Wszystko przez zwiększony dostęp do informacji. Nie polega się już tylko na wskazaniach lekarzy i doświadczeniach starszego pokolenia. Rodzice sięgają po źródło wiedzy tajemnej, czyli internet, rodzicielskie grupy dyskusyjne oraz doktora Google. Przykładem niech będzie historia jednej z mam, której mąż kupił olejek do opalania dla dziecka.
- Myślałam, że go zabiję. Przecież jeszcze nie zrobiłam dokładnego rozeznania w tym temacie. Mam gdzieś zapisany link do listy dziesięciu najlepszych olejków dla dzieci, ale jeszcze go nie otworzyłam. Jedna z mam z przedszkola polecała specjalny organiczny olejek i chciałam przeczytać jego skład. Nie wiem, co oznacza połowa substancji na liście składników tego, który przyniósł mąż. Co się stanie, jeśli któreś z nich są toksyczne? Zresztą to olejek wielkiego producenta chemii. Na forum pisali, że pakują tam najgorsze rzeczy, bo korporacje chcą nami rządzić. Wyrzuciłam to wszystko z siebie w słowotoku, a mój mąż patrzył na mnie coraz większymi oczami - wyznaje Michalina.

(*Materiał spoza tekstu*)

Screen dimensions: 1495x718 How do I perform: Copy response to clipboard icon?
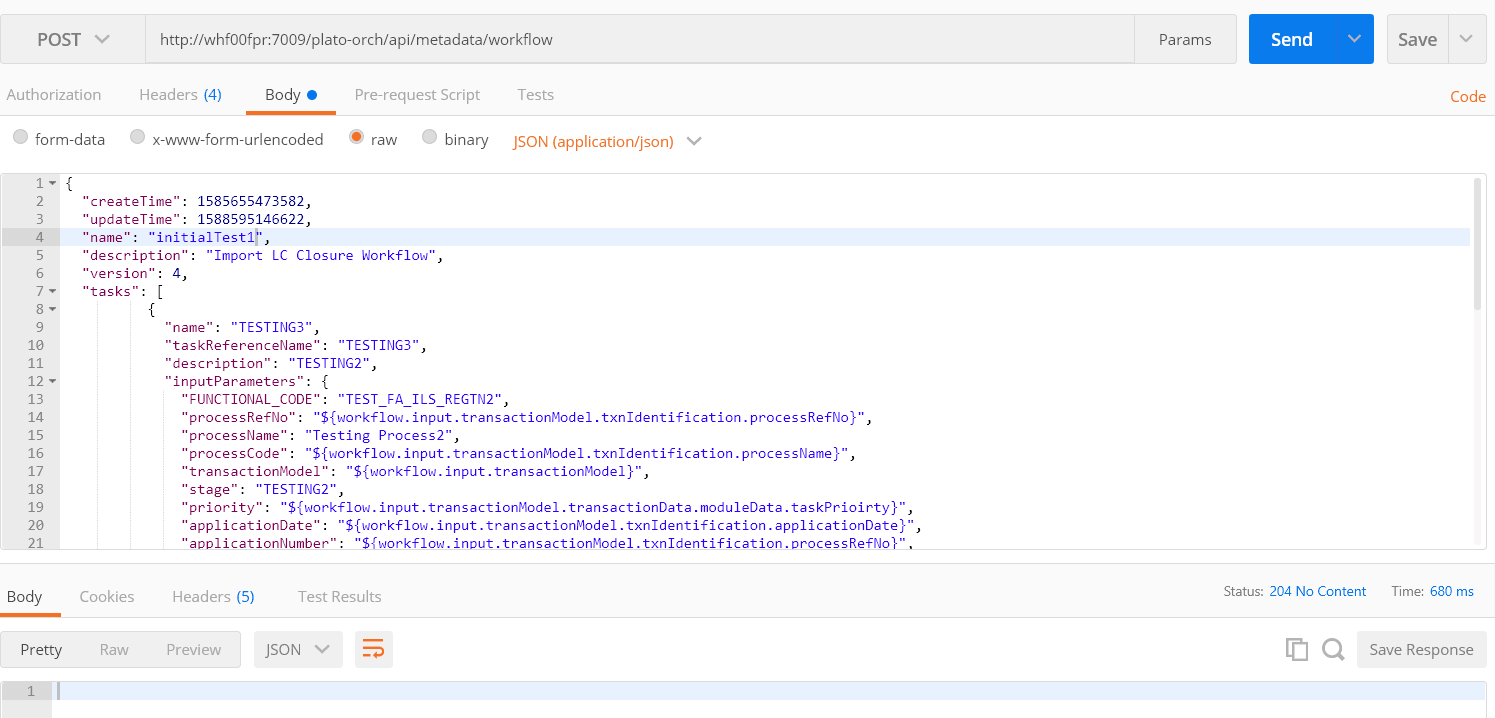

Takich wyborów rodzice muszą dokonać w wielu innych dziedzinach, od pieluch, przez kaszki po witaminy, o szczepionkach nie wspominając. Dzisiejsze pokolenie opiekunów, w młodości za witaminę miało podjadane proszki Vibovitu i Visolvitu, a resztę czerpało z owoców i słońca. Dlaczego nie miałoby to wystarczyć ich dzieciom?
Psychologowie od lat zwracają uwagę, że posiadanie zbyt wielu możliwości wyboru stwarza problemy poznawcze. Jest to widoczne u rodziców, ze szczególnym uwzględnieniem mam, dla których najmniejsza nawet decyzja dotycząca ich dzieci, staje się sprawą życia lub śmierci. Dzieje się tak dlatego, że decyzje dotyczące potomstwa są nacechowane dużo większym ładunkiem emocjonalnym. Rodzice czują presję środowiska, a także wewnętrzny instynktowny przymus zapewnienia jak najlepszych warunków nowemu pokoleniu.
Problemem nie jest kwestia nadmiernej ilości opcji, ale osobiste przeświadczenie o ich ważności, przefiltrowane przez doznania macierzyństwa. Rodzice uznają, że nie zapewniając dzieciom najlepszych wyborów, postępują źle. Nie zawsze odbywa się to z zyskiem dla potomstwa. Czasami lepiej ograniczyć liczbę dostępnych opcji do dwóch lub trzech i nie podpierać decyzji doktoratem z chemii organicznej.
Rodzice, którzy potrafią się powstrzymać od poszukiwań idealnych rozwiązań, powinni zacząć od określenia najważniejszych wartości. Czy będzie to cena, jakość, opinia użytkowników lub znajomych nie ma większego znaczenia. Powinni spróbować wybrać produkt według jednego kryterium i następnie sprawdzić rezultaty. Jeżeli efekt okaże się dobry, to mają jasno określony wzorzec na później. Jeśli nie, wystarczy zmienić kryterium i próbować dalej. Wydaje się to proste, ale jak podkreślają mamy, wymaga wiele praktyki.
Dobrym rozwiązaniem jest zaprzestanie poszukiwania najlepszej opcji. Wystarczy ograniczyć się do wyborów, które działają. Jeżeli stosowany dotąd krem do opalania dla dziecka nie powodował u niego uczuleń i nie zeszło z placu zabaw spieczone na grzankę, to znaczy, że wybór był dobry. Rozsądek jest ważny, ale nie należy przesadzać.